Problem description: The data below should be restated word for word, pictures omitted.

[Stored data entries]
________________
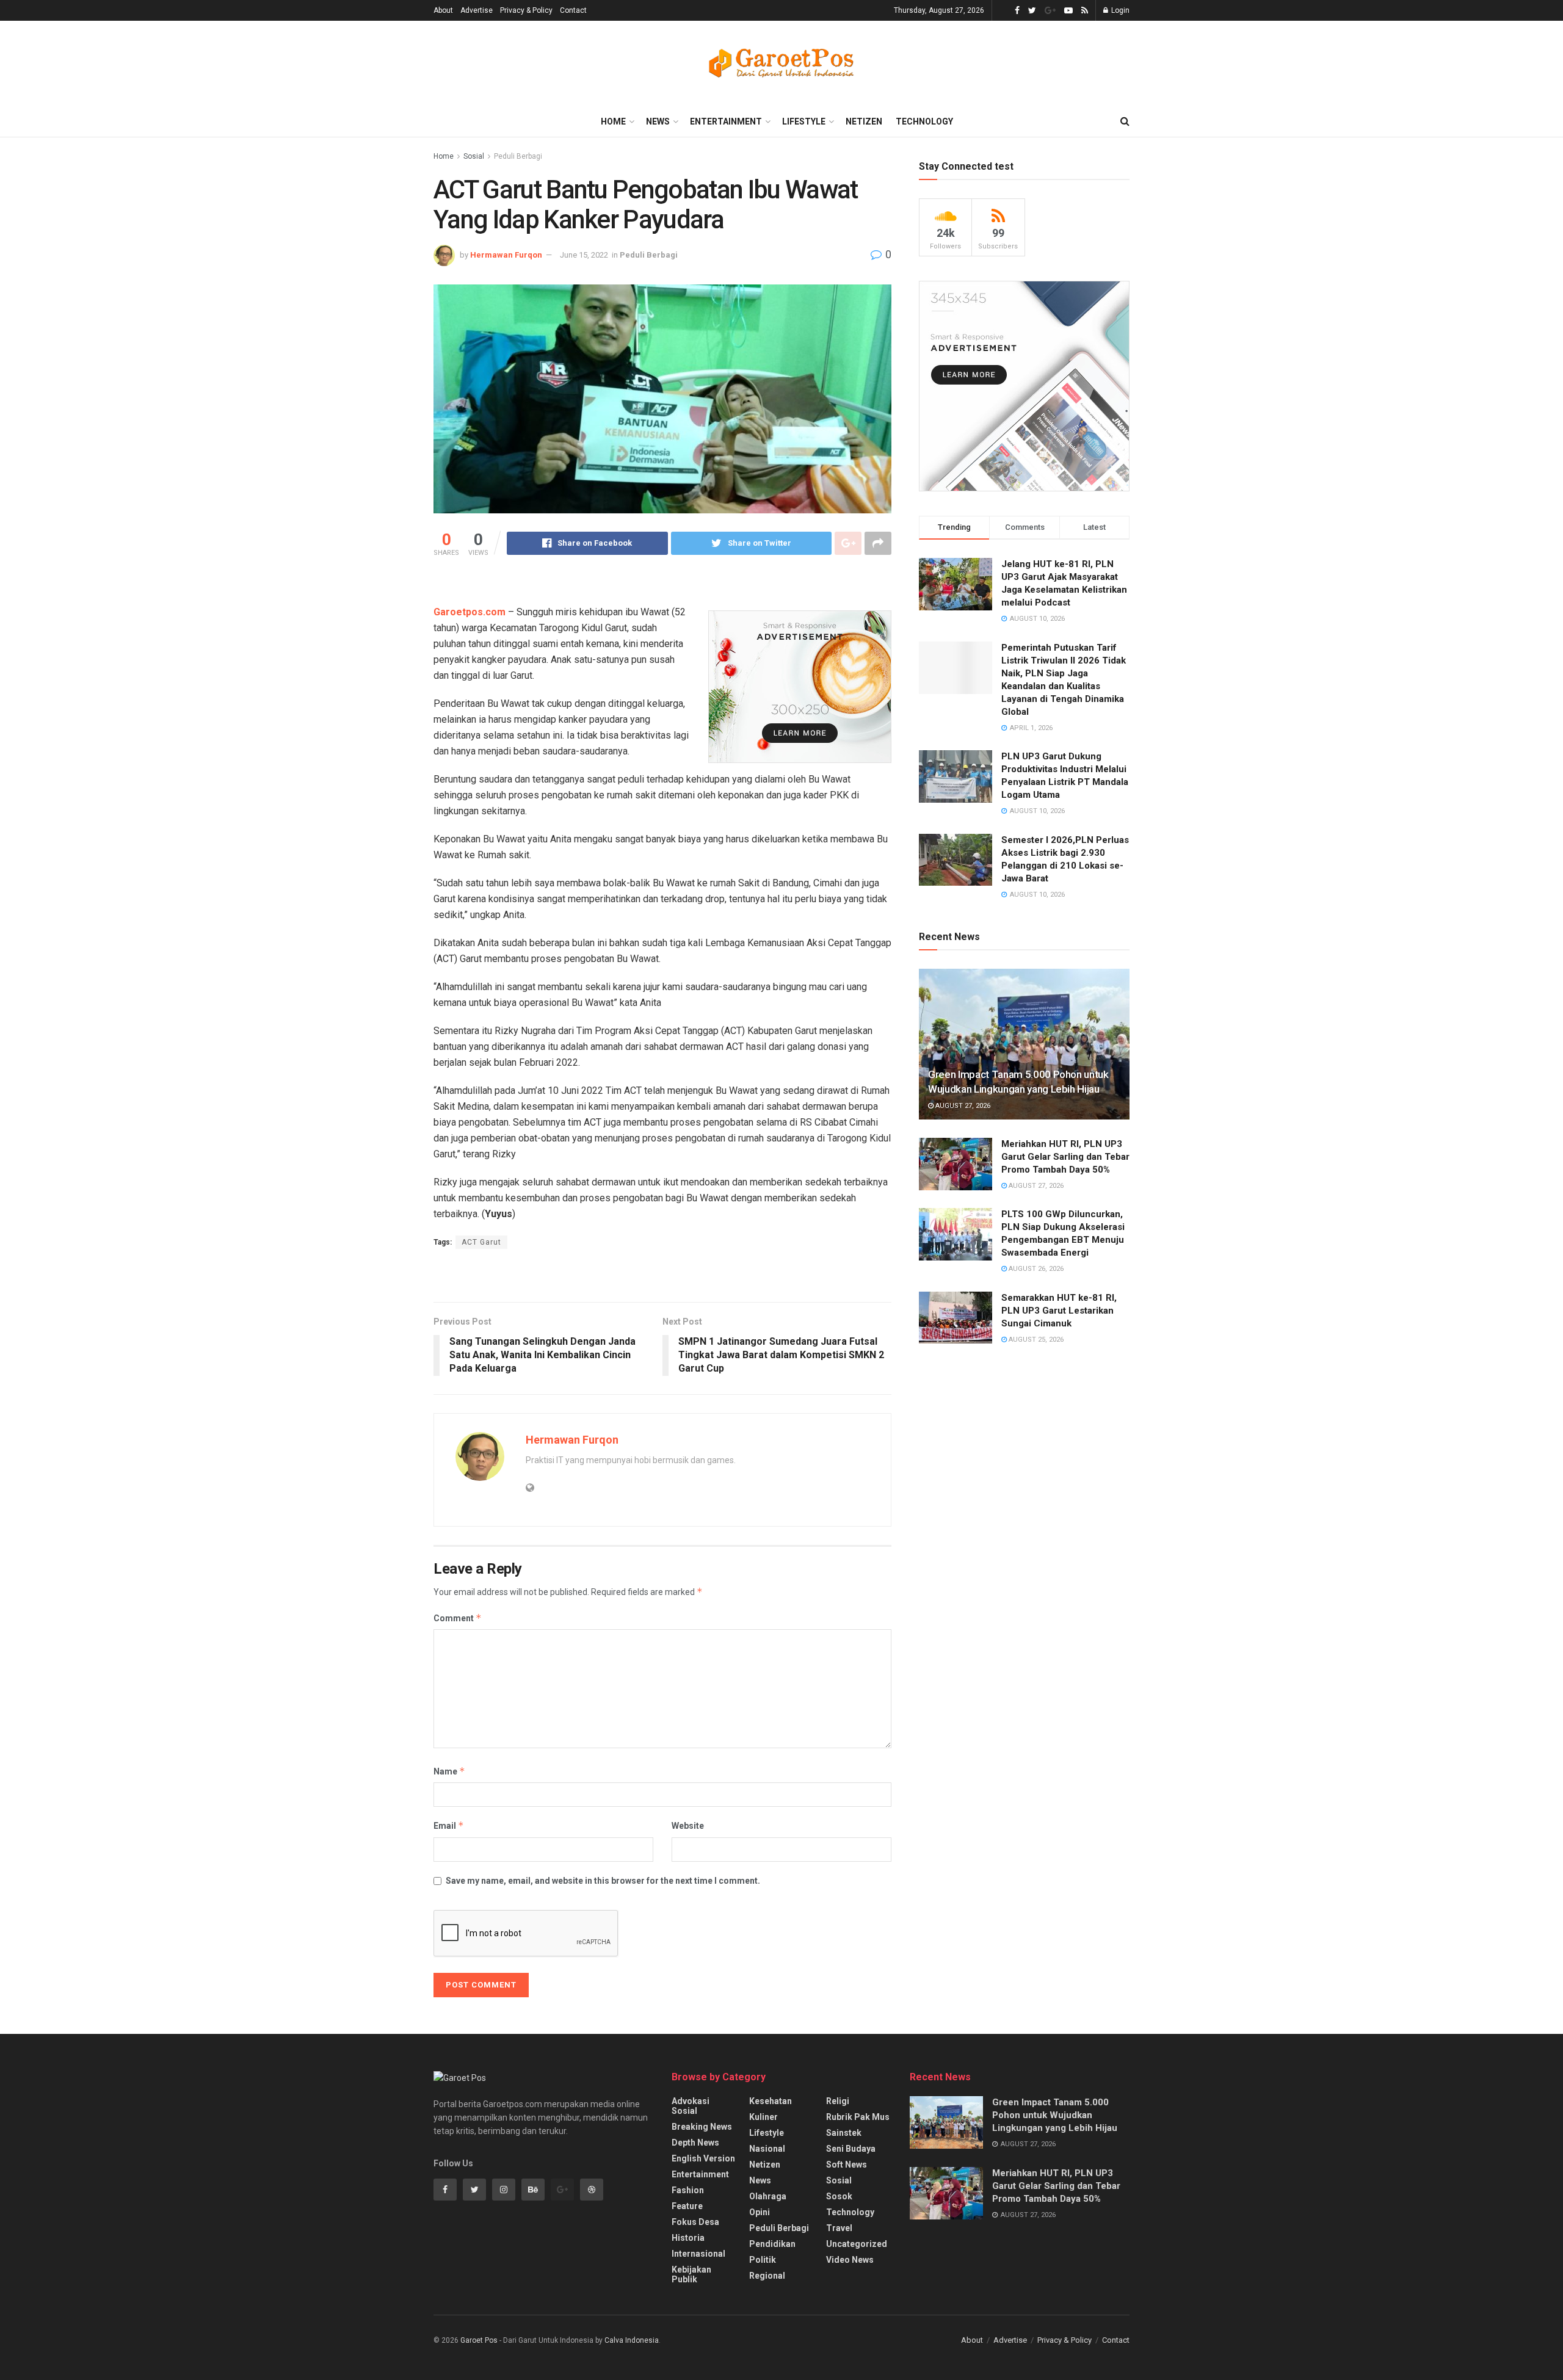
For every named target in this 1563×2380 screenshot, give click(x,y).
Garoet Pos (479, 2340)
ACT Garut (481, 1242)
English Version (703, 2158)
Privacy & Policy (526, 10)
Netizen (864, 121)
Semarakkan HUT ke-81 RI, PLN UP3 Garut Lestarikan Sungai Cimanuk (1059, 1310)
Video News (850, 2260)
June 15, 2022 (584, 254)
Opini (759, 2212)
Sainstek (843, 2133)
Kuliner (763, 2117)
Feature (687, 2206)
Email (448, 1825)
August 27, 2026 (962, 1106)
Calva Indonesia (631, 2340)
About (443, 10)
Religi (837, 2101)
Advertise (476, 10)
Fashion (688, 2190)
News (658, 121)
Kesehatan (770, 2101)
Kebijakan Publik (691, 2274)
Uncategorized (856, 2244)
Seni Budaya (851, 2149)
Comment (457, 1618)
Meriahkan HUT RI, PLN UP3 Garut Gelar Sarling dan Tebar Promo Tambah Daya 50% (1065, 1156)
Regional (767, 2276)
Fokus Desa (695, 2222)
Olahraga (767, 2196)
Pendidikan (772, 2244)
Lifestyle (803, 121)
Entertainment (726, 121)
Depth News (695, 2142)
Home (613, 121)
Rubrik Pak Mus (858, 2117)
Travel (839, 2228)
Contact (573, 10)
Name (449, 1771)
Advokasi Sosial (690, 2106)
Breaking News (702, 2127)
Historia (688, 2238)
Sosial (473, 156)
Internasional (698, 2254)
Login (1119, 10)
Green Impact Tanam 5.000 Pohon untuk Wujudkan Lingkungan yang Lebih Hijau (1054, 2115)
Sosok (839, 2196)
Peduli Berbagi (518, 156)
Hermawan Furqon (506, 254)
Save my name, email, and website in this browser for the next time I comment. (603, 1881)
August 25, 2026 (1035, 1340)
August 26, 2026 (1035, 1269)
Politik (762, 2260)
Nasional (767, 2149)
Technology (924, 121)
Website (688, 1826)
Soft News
________________
Answer space:
For every named target in this 1563×2380 screenshot, give click(x,y).
Garoet Pos (479, 2340)
ACT Garut (481, 1242)
English Version (703, 2158)
Privacy & Policy (526, 10)
Netizen (864, 121)
Semarakkan HUT ke-81 RI, PLN UP3 Garut Lestarikan Sungai Cimanuk (1059, 1310)
Video News (850, 2260)
June 15, 2022 (584, 254)
Opini (759, 2212)
Sainstek (843, 2133)
Kuliner (763, 2117)
Feature (687, 2206)
Email (448, 1825)
August 27, 2026 (962, 1106)
Calva Indonesia (631, 2340)
About (443, 10)
Religi (837, 2101)
Advertise (476, 10)
Fashion (688, 2190)
News (658, 121)
Kesehatan (770, 2101)
Kebijakan Publik (691, 2274)
Uncategorized (856, 2244)
Seni Budaya (851, 2149)
Comment (457, 1618)
Meriahkan HUT RI, PLN UP3 Garut Gelar Sarling dan Tebar Promo Tambah Daya 50% (1065, 1156)
Regional (767, 2276)
Fokus Desa (695, 2222)
Olahraga (767, 2196)
Pendidikan (772, 2244)
Lifestyle (803, 121)
Entertainment (726, 121)
Depth News (695, 2142)
Home (613, 121)
Rubrik Pak Mus (858, 2117)
Travel (839, 2228)
Contact (573, 10)
Name (449, 1771)
Advokasi Sosial (690, 2106)
Breaking News (702, 2127)
Historia (688, 2238)
Sosial (473, 156)
Internasional (698, 2254)
Login (1119, 10)
Green Impact Tanam 5.000 Pohon untuk Wujudkan Lingkungan yang Lebih Hijau (1054, 2115)
Sosok (839, 2196)
Peduli Berbagi (518, 156)
Hermawan Furqon (506, 254)
Save my name, email, and website in this browser for the next time I comment. (603, 1881)
August 25, 2026 (1035, 1340)
August 26, 2026 (1035, 1269)
Politik (762, 2260)
Nasional (767, 2149)
Technology (924, 121)
Website (688, 1826)
Soft News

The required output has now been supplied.